此部分内容会每日更新,包括但不限于基础知识,进阶知识,数据处理,图表展示,数据分析实战,机器学习算法等~ !!!
本人统计学硕士在读,想在2024年完成sql、python、R语言、stata、matlab等软件的复盘和巩固,目前在做统计学知识和R语言的复习~
后续考虑出相关视频进行讲解说明,请大家持续点赞+收藏+关注哈,大家一起沟通交流~
2.4 图表展示习题
(1)基础图形的绘制(折线图、柱状图等)
习题16:
题目:绘制折线图,展示某产品近一年的销售趋势。
答案:
# 假设销售数据向量sales_data和对应的月份向量months已经给出
sales_data <- c(100, 120, 130, 150, 170, 160, 180, 200, 210, 220, 230)
months <- seq(from = as.Date("2023-01-01"), by = "month", length.out = length(sales_data))
# 绘制折线图
plot(months, sales_data, type = "l", main = "某产品近一年销售趋势", xlab = "月份", ylab = "销售额", col = "blue")
习题17:
题目:使用柱状图比较不同部门的员工人数。
答案:
# 假设部门名称向量departments和对应的员工人数向量staff_counts已经给出
departments <- c("部门A", "部门B", "部门C", "部门D")
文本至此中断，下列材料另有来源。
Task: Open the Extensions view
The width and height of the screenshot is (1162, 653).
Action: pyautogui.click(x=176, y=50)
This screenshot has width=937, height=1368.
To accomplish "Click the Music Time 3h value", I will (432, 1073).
staff_counts <- c(20, 30, 15, 25)
# 绘制柱状图
barplot(staff_counts, names.arg = departments, main = "不同部门员工人数比较", xlab = "部门", ylab = "员工人数", col = "lightgreen")
习题18:
题目:绘制堆叠柱状图,展示不同类别的销售数据。
答案:
# 假设类别名称矩阵categories和对应的销售数据矩阵sales_data已经给出
categories <- matrix(c("类别1", "类别2", "类别3", "类别1", "类别2", "类别3"), nrow = 2, byrow = TRUE)
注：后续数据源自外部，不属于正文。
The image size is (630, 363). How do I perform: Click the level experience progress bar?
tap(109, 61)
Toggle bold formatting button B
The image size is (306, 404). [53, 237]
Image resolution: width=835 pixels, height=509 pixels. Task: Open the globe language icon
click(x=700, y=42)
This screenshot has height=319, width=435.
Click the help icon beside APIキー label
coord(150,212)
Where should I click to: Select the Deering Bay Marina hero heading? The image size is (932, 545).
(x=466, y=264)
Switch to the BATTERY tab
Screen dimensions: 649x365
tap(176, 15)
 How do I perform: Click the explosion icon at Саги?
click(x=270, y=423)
sales_data <- matrix(c(10, 20, 30, 40, 50, 60), nrow = 2, byrow = TRUE)
# 绘制堆叠柱状图
barplot(sales_data, beside = FALSE, legend = rownames(sales_data), main = "不同类别销售数据堆叠柱状图", xlab = "类别", ylab = "销售额", col = c("lightblue", "lightgreen", "pink"))
习题19:
题目:分析一组时间序列数据,并绘制相应的折线图。
答案:
(假设时间序列数据已经以某种方式给出,这里使用随机生成的数据作为示例)
# 生成时间序列数据
set.seed(123)
time_series <- ts(rnorm(12), start = c(2023, 1), frequency = 12)
# 绘制折线图
plot(time_series, main = "时间序列数据折线图", xlab = "时间", ylab = "值", type = "l", col = "darkblue")
习题20:
题目:使用R语言绘制柱状图,并设置不同的填充颜色。
答案:
# 假设部门名称向量departments和对应的员工人数向量staff_counts已经给出
departments <- c("部门A", "部门B", "部门C", "部门D")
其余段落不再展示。